Start of INPUT MATERIAL
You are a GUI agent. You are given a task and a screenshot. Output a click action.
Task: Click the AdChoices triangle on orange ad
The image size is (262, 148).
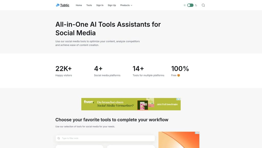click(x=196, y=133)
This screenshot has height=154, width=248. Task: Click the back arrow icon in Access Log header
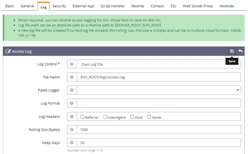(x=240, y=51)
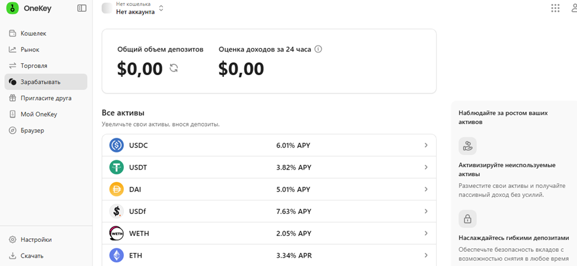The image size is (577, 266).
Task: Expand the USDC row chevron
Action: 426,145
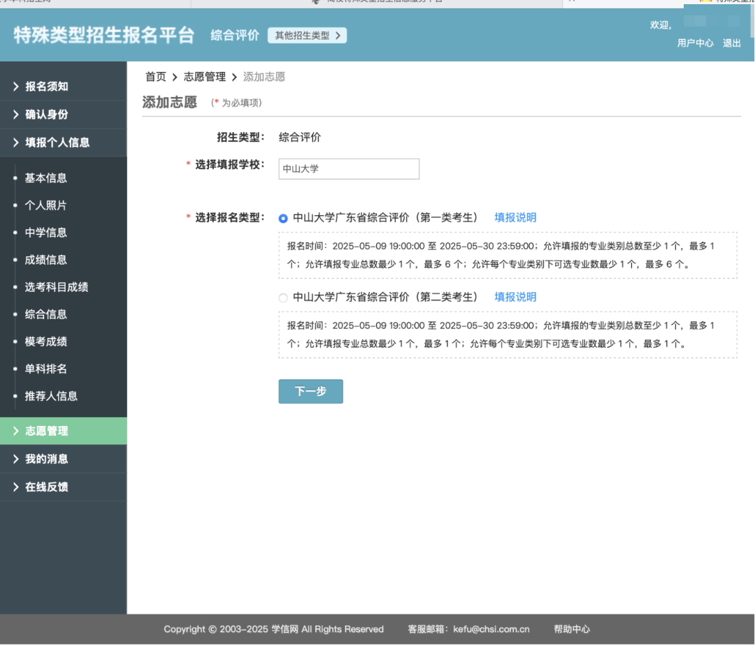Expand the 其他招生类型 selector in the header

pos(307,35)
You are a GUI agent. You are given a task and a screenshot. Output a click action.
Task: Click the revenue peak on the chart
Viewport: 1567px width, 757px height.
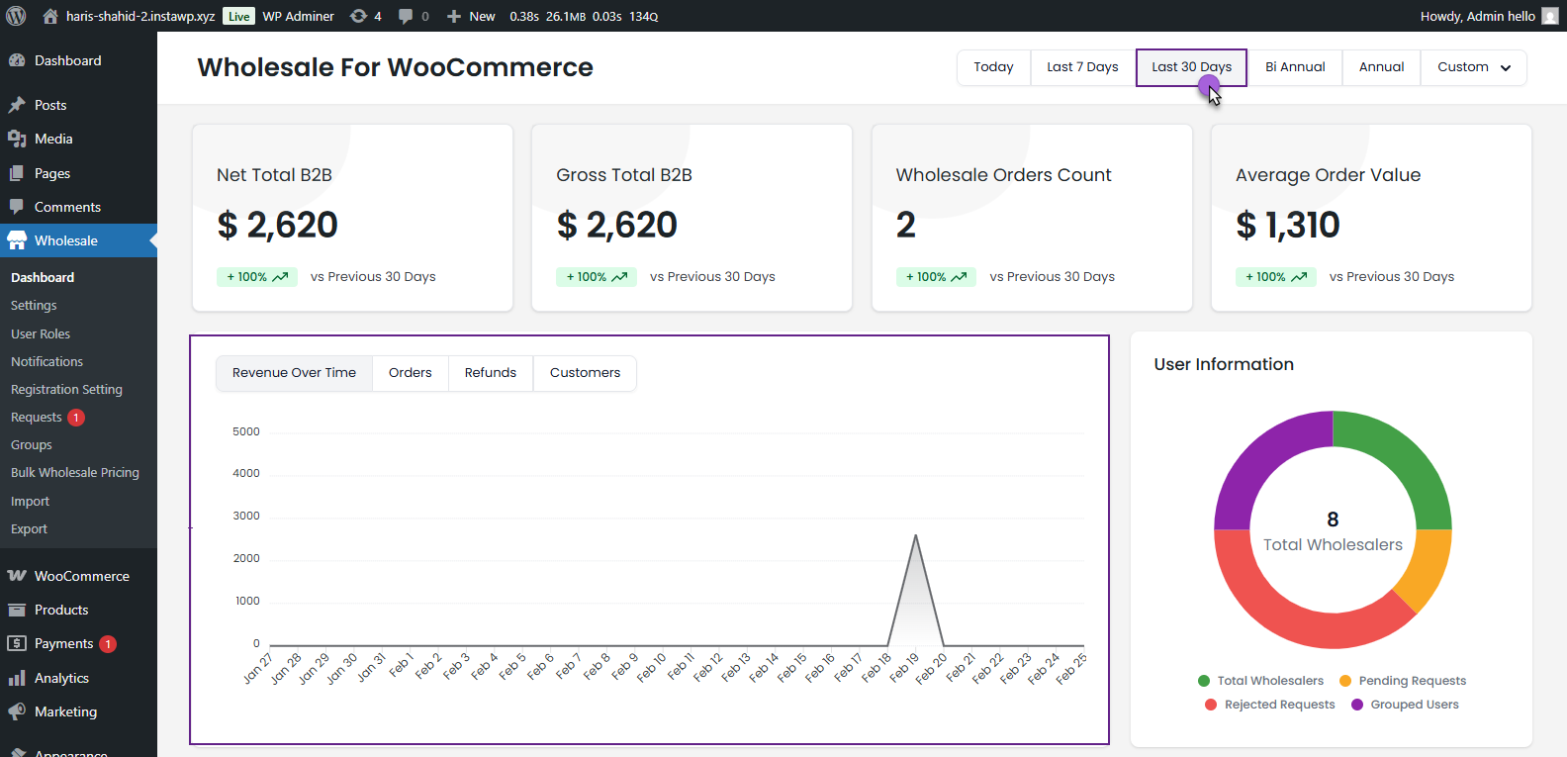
End of INPUT MATERIAL
▸ DIRECTIONS FOR THIS TASK
Set down, word for word, only the lines running from the line with "Task: Click the revenue peak on the chart" through the final line of the entries above, omitting all pictures.

▸ RESPONSE AREA
Task: Click the revenue peak on the chart
Viewport: 1567px width, 757px height.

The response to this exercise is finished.